O aumento dos casos de viroses e doenças respiratórias tem ampliado os desafios das empresas na gestão de equipes. Em Manaus, organizações de diferentes segmentos recorrem à terceirização de serviços de limpeza para evitar interrupções operacionais causadas pelo absenteísmo.

Quando colaboradores se afastam por motivos de saúde, muitas empresas enfrentam sobrecarga de equipes, atrasos nas atividades e aumento de custos. Por isso, especialistas apontam a terceirização como uma alternativa para garantir a continuidade dos serviços.
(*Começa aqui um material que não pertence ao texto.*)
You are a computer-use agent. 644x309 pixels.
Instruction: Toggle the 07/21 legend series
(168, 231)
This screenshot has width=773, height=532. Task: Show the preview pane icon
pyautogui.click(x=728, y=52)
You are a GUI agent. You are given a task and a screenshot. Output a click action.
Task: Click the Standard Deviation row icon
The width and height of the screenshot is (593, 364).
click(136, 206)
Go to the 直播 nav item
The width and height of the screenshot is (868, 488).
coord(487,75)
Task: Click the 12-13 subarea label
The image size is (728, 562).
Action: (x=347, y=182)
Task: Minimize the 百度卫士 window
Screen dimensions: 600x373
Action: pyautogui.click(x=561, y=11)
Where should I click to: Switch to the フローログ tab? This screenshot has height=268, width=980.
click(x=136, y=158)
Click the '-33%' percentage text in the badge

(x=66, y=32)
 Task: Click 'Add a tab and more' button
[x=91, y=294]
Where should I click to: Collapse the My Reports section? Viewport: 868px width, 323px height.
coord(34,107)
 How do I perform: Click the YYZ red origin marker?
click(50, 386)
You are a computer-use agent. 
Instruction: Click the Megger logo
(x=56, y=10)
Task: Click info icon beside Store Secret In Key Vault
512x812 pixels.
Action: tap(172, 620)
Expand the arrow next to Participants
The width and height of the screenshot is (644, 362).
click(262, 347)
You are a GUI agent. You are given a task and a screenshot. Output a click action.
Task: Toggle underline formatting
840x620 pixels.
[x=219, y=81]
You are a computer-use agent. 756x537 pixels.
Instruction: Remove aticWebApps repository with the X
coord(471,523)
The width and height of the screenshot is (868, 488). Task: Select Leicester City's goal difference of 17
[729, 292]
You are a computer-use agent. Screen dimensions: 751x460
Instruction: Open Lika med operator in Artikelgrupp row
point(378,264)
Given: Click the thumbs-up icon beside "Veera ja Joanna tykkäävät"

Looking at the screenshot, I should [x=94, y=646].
Segundo José da Gama, gerente comercial da JAN-PRO Manaus, a gestão especializada permite respostas mais rápidas diante de faltas inesperadas.

“O modelo de gestão especializada assegura a continuidade dos serviços através de um plano de contingência imediato, eliminando sobrecargas, custos com horas extras e riscos trabalhistas para o contratante”, destaca.

Casos de síndromes respiratórias preocupam empresas

Dados da Fundação de Vigilância em Saúde do Amazonas (FVS-RCP) mostram que o estado registrou mais de 2,5 mil notificações de Síndrome Respiratória Aguda Grave (SRAG) em 2026.

Com a circulação de vírus respiratórios, as empresas precisam reorganizar equipes e adaptar rotinas. Como consequência, setores que dependem de trabalho presencial sentem os efeitos das ausências com mais intensidade.

Além disso, afastamentos frequentes podem comprometer prazos e aumentar a pressão sobre os demais colaboradores.

“As faltas sobrecarregam a equipe, gerando desconforto e ineficiência. A terceirização elimina esse ciclo de desgaste, permitindo que a empresa foque no seu core business”, reforça José da Gama.

Indústria e saúde estão entre os setores mais afetados

No Amazonas, o absenteísmo impacta principalmente setores que exigem operação contínua. Entre eles estão a indústria da Zona Franca de Manaus e os serviços de saúde.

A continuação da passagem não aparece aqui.